ActiveMQ Artemis: Zombie replica (slave) instance

12/9/2021

We have deployed ActiveMQ Artemis v2.19.0 in a HA+Cluster configuration, hosted on Kubernetes (non-cloud) and use the JGroups KUBE_PING for the broker discovery. During regular operations, we have 2 primaries and 2 replica brokers and everything looks fine.

Artemis cluster in normal state

For testing, we now remove the replica instances (no Pods left) – and end up with a weird cluster state: 2 primaries – and 1 zombie replica connected to primary 1. The replica instances were shut down (scaling the corresponding StatefulSet to zero), i.e., no hard kill.

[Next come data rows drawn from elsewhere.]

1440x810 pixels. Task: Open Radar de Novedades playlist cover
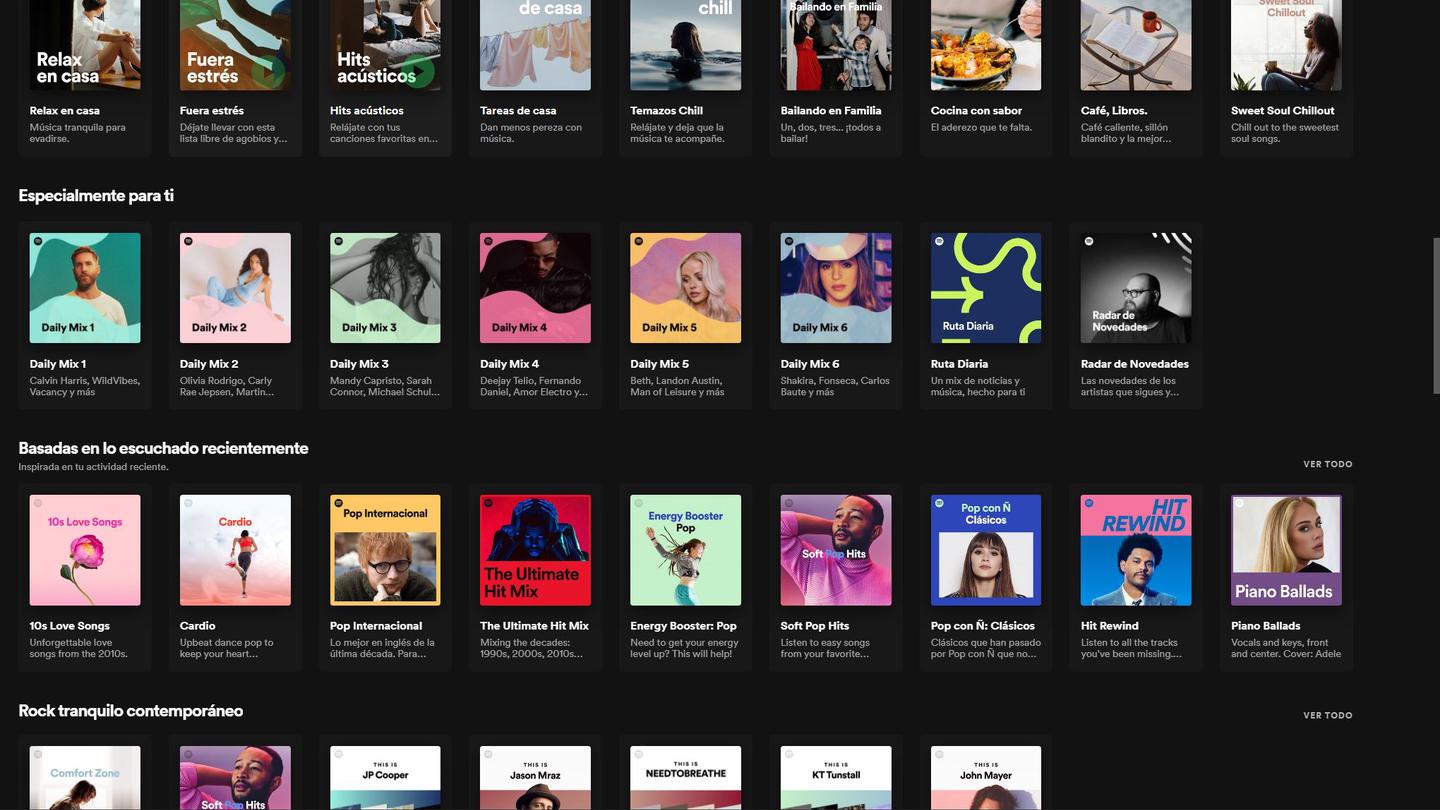pyautogui.click(x=1135, y=288)
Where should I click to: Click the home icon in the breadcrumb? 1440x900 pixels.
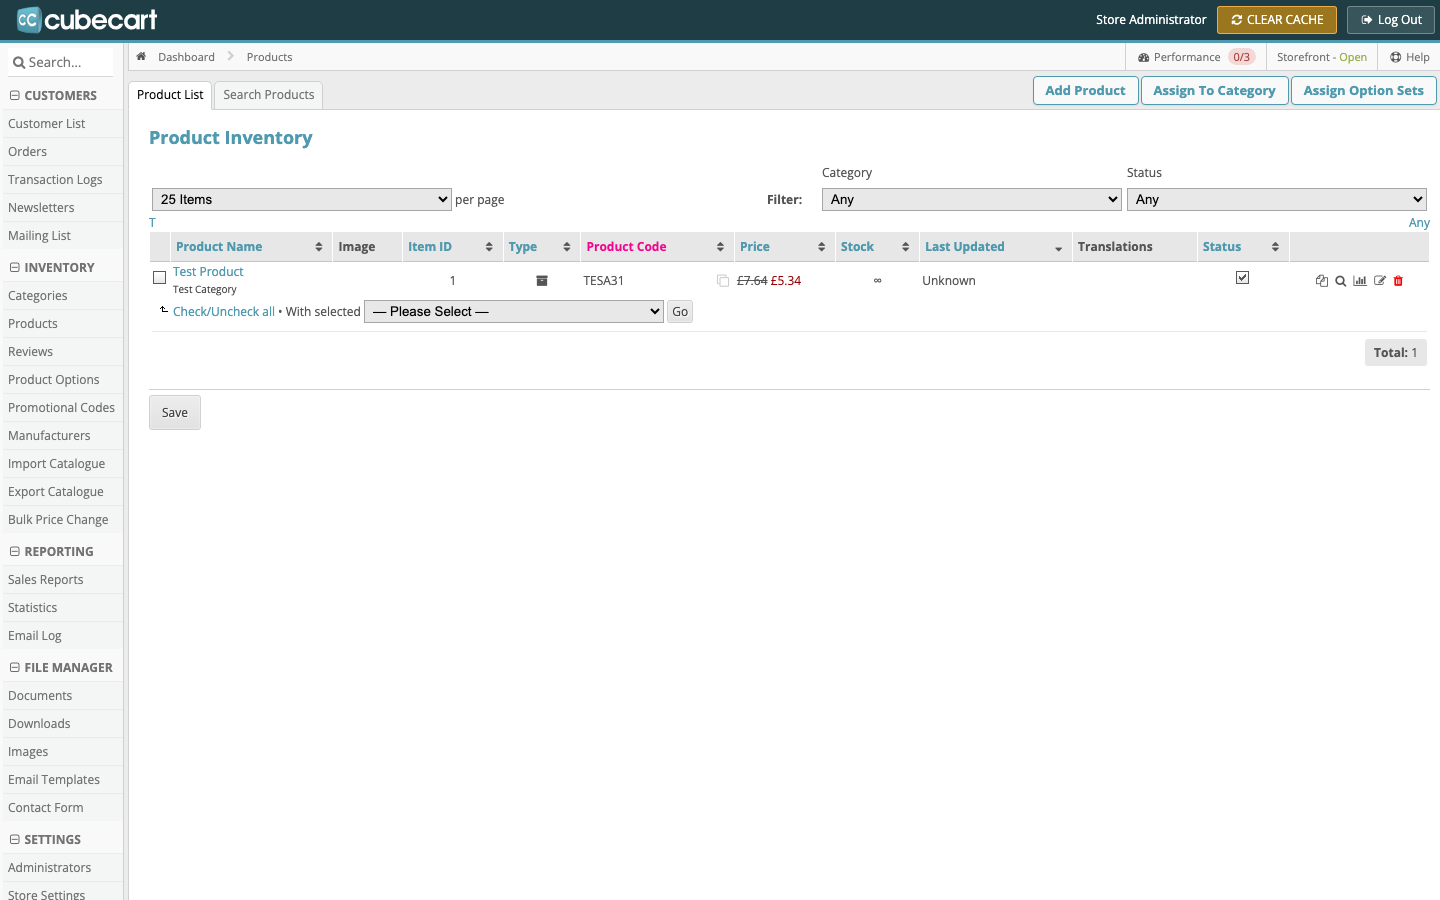pyautogui.click(x=141, y=57)
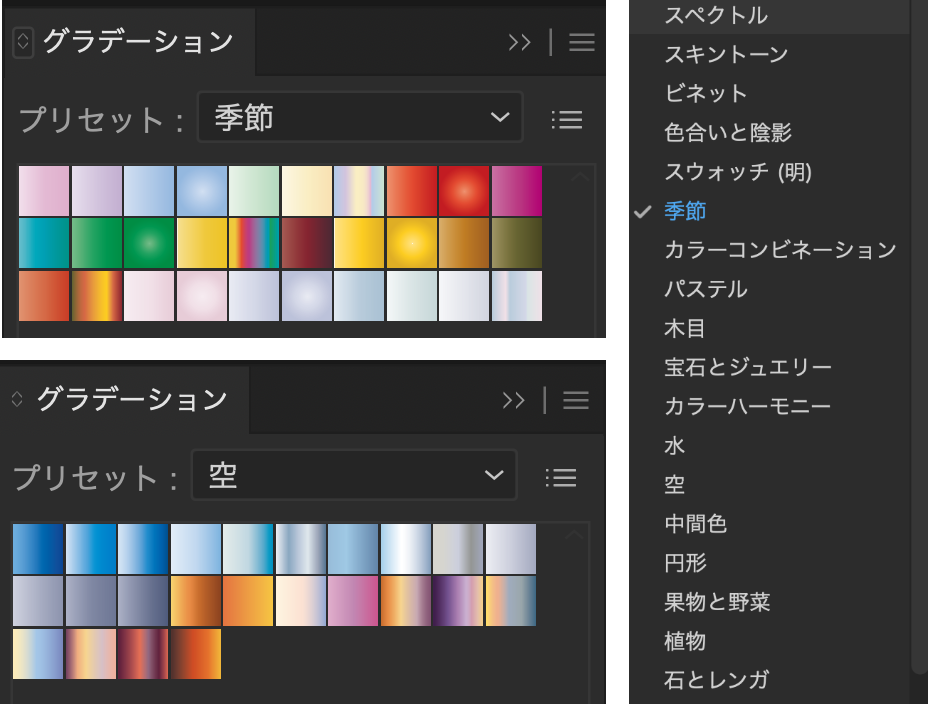This screenshot has width=928, height=704.
Task: Open the 季節 preset dropdown
Action: (360, 118)
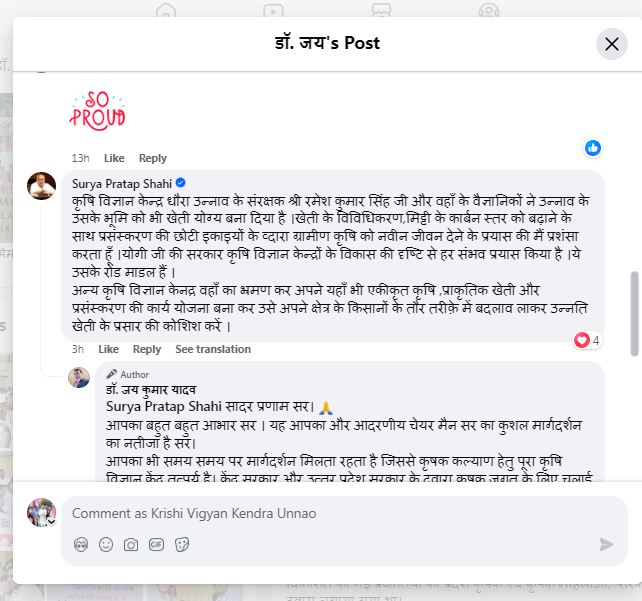This screenshot has height=601, width=642.
Task: Click the comment input field
Action: point(344,513)
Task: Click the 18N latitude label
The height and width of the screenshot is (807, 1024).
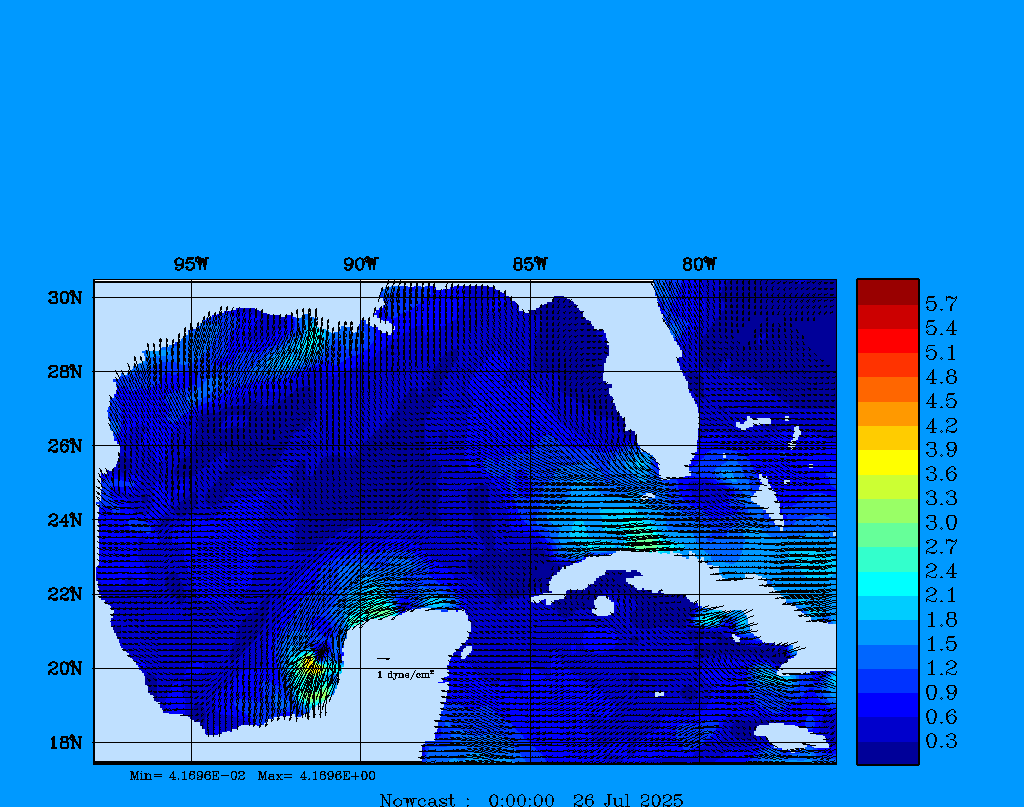Action: click(64, 742)
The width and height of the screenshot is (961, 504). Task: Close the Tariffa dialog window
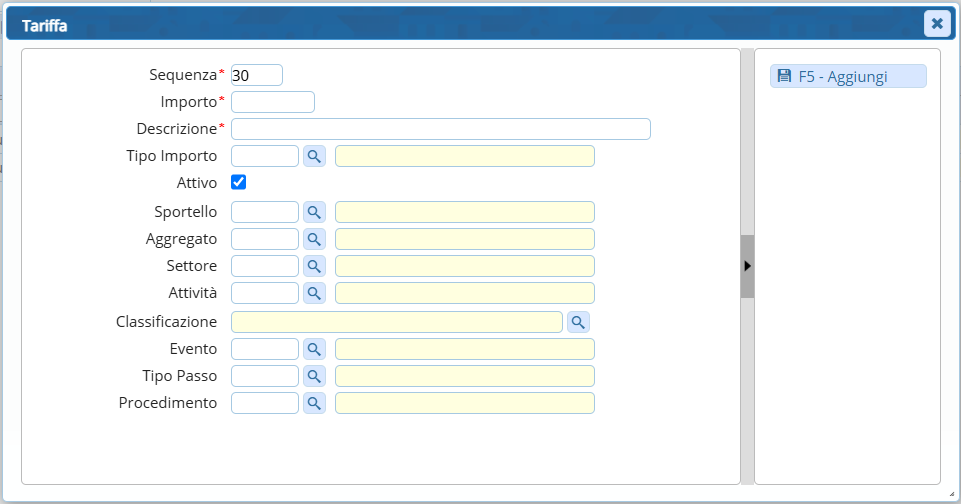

Artemis cluster with zombie replica broker

Restarting the replicas brings the cluster back to a normal state – sometimes.

According to the docs, the missing broker instances should be removed:

If it has not received a broadcast from a particular server for a length of time it will remove that server's entry from its list.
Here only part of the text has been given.